*Consignes:*
1: Dans l'extrait sur la poésie surréaliste, quel poète recommandait jadis de se porter « d'un bond à la naissance du signifiant » ?
2: Prolongez l'extrait sur la poésie surréaliste au-delà de sa dernière phrase.

*Extrait source:*
::::

On voit que la simplicité du langage manifeste ici une
claire volonté de ne pas imposer une image, contrairement
à ce que pensent ceux pour qui le surréalisme renvoie
poétiquement à quelque chose de figé, à
une forme idéologiquement dominante, donc restrictive,
à une perpétuelle imitation de lui-même.
Finissons-en une bonne fois pour toutes avec ceux-là, qui
transforment la poésie en langue de bois, de ce bois dont
il est, dès lors, facile de fabriquer des cercueils !
Est-t-il d'ailleurs légitime de parler de poésie
surréaliste et de placer sous cette même étiquette
à la fois Breton et Péret, Char et Artaud, Desnos
et Blanchard, Soupault et Bousquet, Eluard et Mayoux, Arp et Césaire,
Prévert et Tzara, Prassinos et Queneau, ou encore Jean-Pierre
Duprey, Magloire Sainte Aude, Gherasim Luca, Marianne Van Hirtum,
Yves Elléouët, Joyce Mansour, Guy Cabanel et, aujourd'hui,
Radovan Ivsic ? (1) Ces poètes, on le
sent aussitôt, ne sauraient fonder leur écriture
sur un même modèle, serait-il « surréaliste
», et le rôle qu'ils font jouer à l'image est
loin d'être identique chez chacun. Y-a-t-il même
toujours présence effective de l'image ? On vient
de voir que ce pouvait ne pas être le cas. Pour Ivsic, il
est primordial de « rendre le langage à sa vraie
vie (...) en se portant d'un bond à la naissance du signifiant
», ce que recommandait jadis Breton. Ainsi se place-t-il
en position de susciter l'image par induction, pour qu'elle se
forme - ou non - dans l'esprit du lecteur, au lieu de lui être
fournie, là, sur le papier, de manière irrévocable.

::::

*Données fournies:*
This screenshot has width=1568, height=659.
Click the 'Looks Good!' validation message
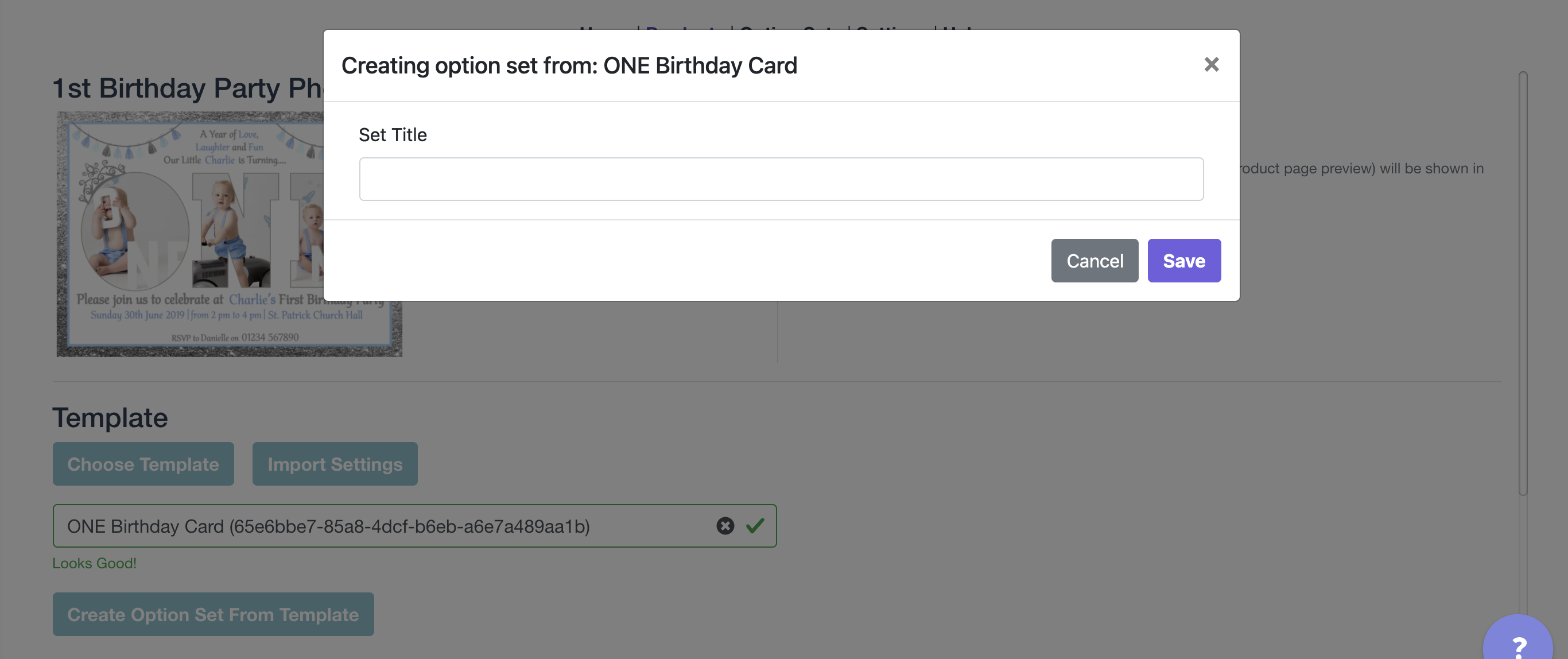94,563
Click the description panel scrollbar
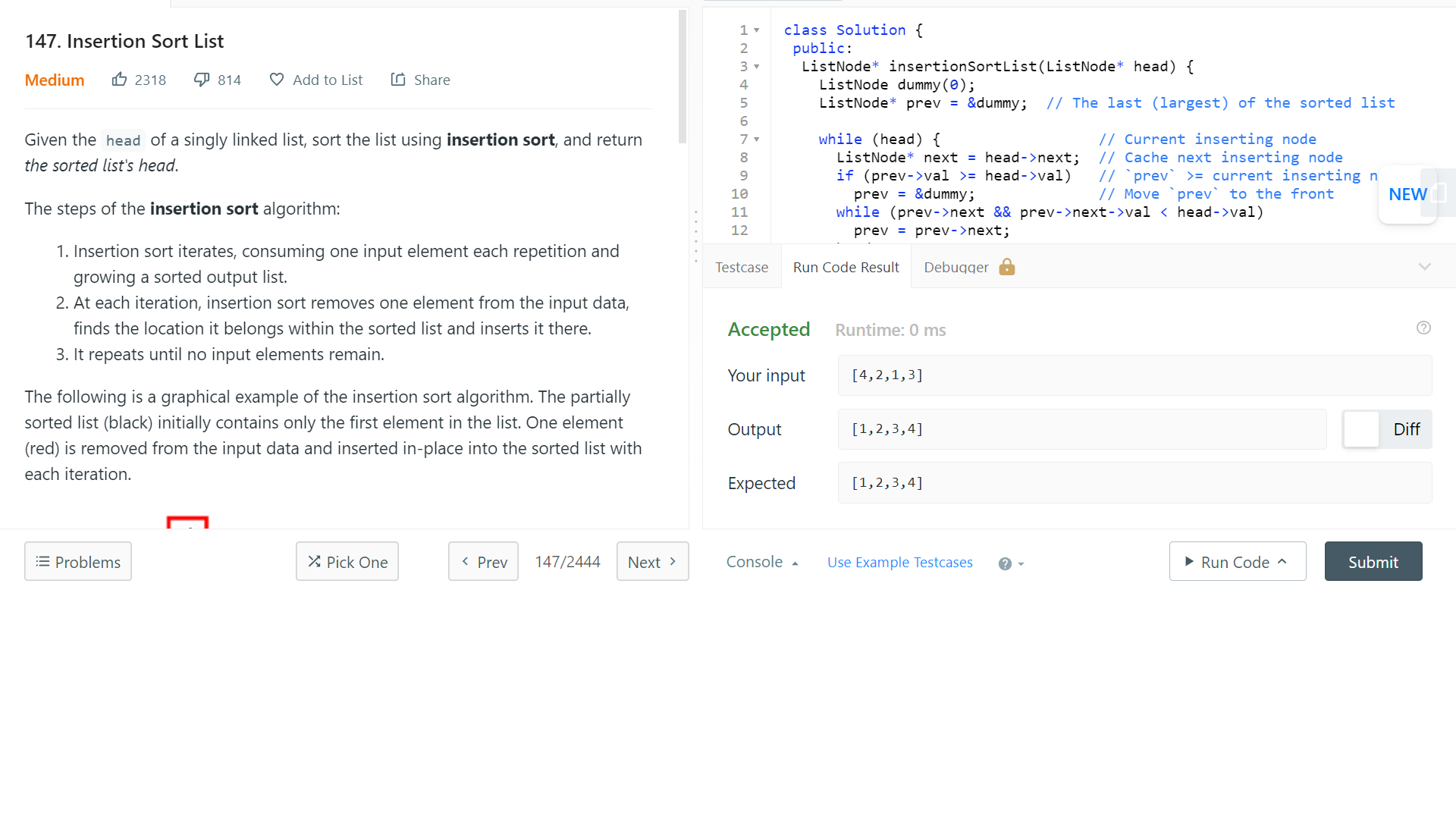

::::

*Réponses:*
1: Breton.

2:
Une image à l'état latent se présente alors,
lentement, en aval du langage, permettant au lecteur
de la forger en partie par lui-même, de l'enrichir en la
clarifiant, de la faire passer magiquement de l'état d'évocation
à celui de révélation. Les objets,
les corps, les animaux, les végétaux interviennent
dans le mouvement poétique provoqué par
Radovan Ivsic, et c'est de leur authenticité même
que surgit la poésie :
«
Tranquillement assis sur les continents migrateurs de nos
bagages, nous n'avons pas besoin de porteurs. »
«
Pour échapper au nœud coulant des frontières,
adoptez le
pas de fox-trot des sauterelles. »
«
Nous sommes seuls comme les montagnes. »
«
Le poème n'a pas de mémoire », disait René
Char, tant il est vrai que ce qui prend forme dans l'espace intérieur
tient plus de la fulgurance de l'éclair que des chandelles
du souvenir. L'image n'a donc pas besoin d'être aux premières
loges, sinon un peu retrait, dans la pénombre, là
où seuls brillent les diamants. La modernité de
la poésie d'Ivsic est « hors du temps »,
je veux dire aussi définitivement éternelle qu'une
plume de Dodo. Ce qui la rend si particulière, c'est le
caractère déconcertant de l'humour qui l'accompagne,
c'est la fraîcheur de la vie qui y circule, c'est l'éblouissement
de la nature qui y fait son nid :
«
Elle plonge les bras dans l'eau pour s'endormir. »
«
Seule, elle ne sera jamais tout à fait nue. »
«
Citadine, elle a le secret d'ouvrir les cages. Avec le
premier tigre, elle descend dans le métro. Bientôt,
ils
sont dans le désert. Les ampoules s'éteignent
mais dans
le noir deux yeux verts ne tarderont pas à s'illuminer.
C'est l'éclipse, se dit-elle. »
Et si au lieu de parler de poésie surréaliste, il
convenait d'utiliser la formule « le surréalisme
et la poésie » comme, au bout du compte, André
Breton dut se résigner à le faire pour la peinture,
face à l'impossibilité de définir vraiment,
de limiter, ce qu'était la peinture surréaliste
? Finalement, les poètes qualifiés de "surréalistes"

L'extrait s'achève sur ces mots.